Monday, September 29, 2014


Dating of the Texts in which Aquinas
Uses the Expression actus essendi

Text no. 13



Entry 0371: Dating of the Texts in which Aquinas
Uses the Expression actus essendi 
 



Aquinas uses the expression actus essendi several times in his commentary on Boethius’s De hebdomadibus.



 Text no. 13: Exposition of Boethius’s De hebdomadibuslectio 2.



This work seems to have been composed between 1257 and 1259, during Aquinas’s first regency in Paris. This is the opinion of Eleonore Stump who writes: “Aquinas’s commentaries on Boethius’s De Trinitate (On the Trinity) and De hebdomadibus (sometimes referred to as ‘How Substances are Good’) are his other philosophically important writings from this period of his first regency” (Aquinas [New York: Routledge, 2003], p. 4).

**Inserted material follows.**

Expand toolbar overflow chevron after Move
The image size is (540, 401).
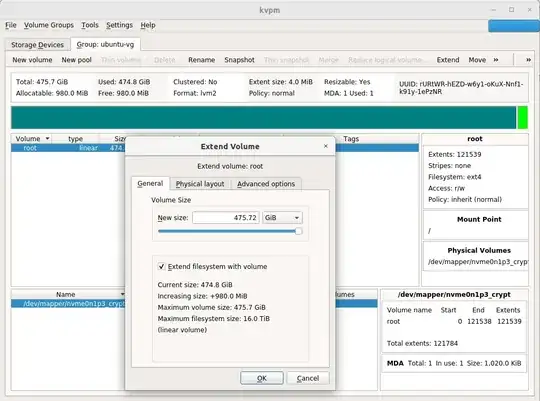pyautogui.click(x=496, y=60)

The Oxford Handbook of Aquinas also situates the composition of the commentary on Boethius’s De hebdomadibus around 1257-1259, the same date that they report for the composition of the commentary on Boethius’s De Trinitate. (See The Oxford Handbook of Aquinas, ed. Brian Davies and Eleonore Stump [New York: Oxford University Press, 2012] 534.)

Brendan Thomas Sammon places the composition of this commentary on 1258. (See B. T. Sammon, The God Who Is Beauty [Eugene, Oregon: Pickwick Publications, 2013] 207.)

Torrell, for his part, seems to agree with this dating but is inclined to think that the commentary on Boethius’s De Trinitate was written first. Thus Torrell writes: “Historians habitually mention these two works one after another because of their common subject. In the preface to the Leonine edition, Father Bataillon thinks instead—given the internal data that reveal differences—that the Expositio libri Boetii De hebdomadibus is probably later than the Super Boetium De Trinitate. But without external data that would permit us to situate it better (through dated sources, for example), Bataillon declares himself unable to propose a precise date” (Jean-Pierre Torrell, Saint Thomas Aquinas: The Person and His Work - Volume 1, trans. Robert Royal [Washington, D.C.: The Catholic University of America Press, 2005], 68). Torrell then concludes that “The date of this work is doubtless later than that of the other commentary on Boethius, but the current state of research does not allow us to specify the date further, nor its circumstances” (Torrell, Saint Thomas Aquinas, 345-346).